Milind Kulkarni, Michael and Katherine Birck Head of Purdue ECE, said the course reflects the school’s commitment to preparing engineers for leadership roles beyond technical problem-solving.

“Our students are trained to invent,” Kulkarni said. “This course helps them understand how inventions create value in industry, startups and research partnerships.”

Tom Brush, Head of Purdue’s Strategic Management Department says the course is a great companion to the Management of Entrepreneurial Ventures course in the Mitch Daniels School of Business, which teaches skills required to become an entrepreneur, succeed in a start-up venture, work in venture capital, join a family business, or develop a franchise operation.

“While not all new business plans that emerge from our course involve IP, many do, and ECE’s course provides an essential input into thinking about how to develop and protect IP for the new start-up business,” said Brush.

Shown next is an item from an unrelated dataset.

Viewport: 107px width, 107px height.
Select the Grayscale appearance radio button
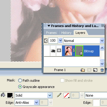click(x=20, y=87)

Jim Bullard, Dr. Samuel R. Allen Dean of the Mitch Daniels School of Business, agrees.

“Taking a course on IP from the inventor’s perspective, showing all the steps needed to protect IP, and the process of what to do at different stages of a new business from idea to application, is a great opportunity for Purdue students,”  said Bullard.

As innovation becomes more interdisciplinary and market-driven, Badesha sees IP literacy as an essential skill for engineers and scientists at every career stage.

“This knowledge stays with students long after the course ends,” he said. “It changes how they think about innovation itself.”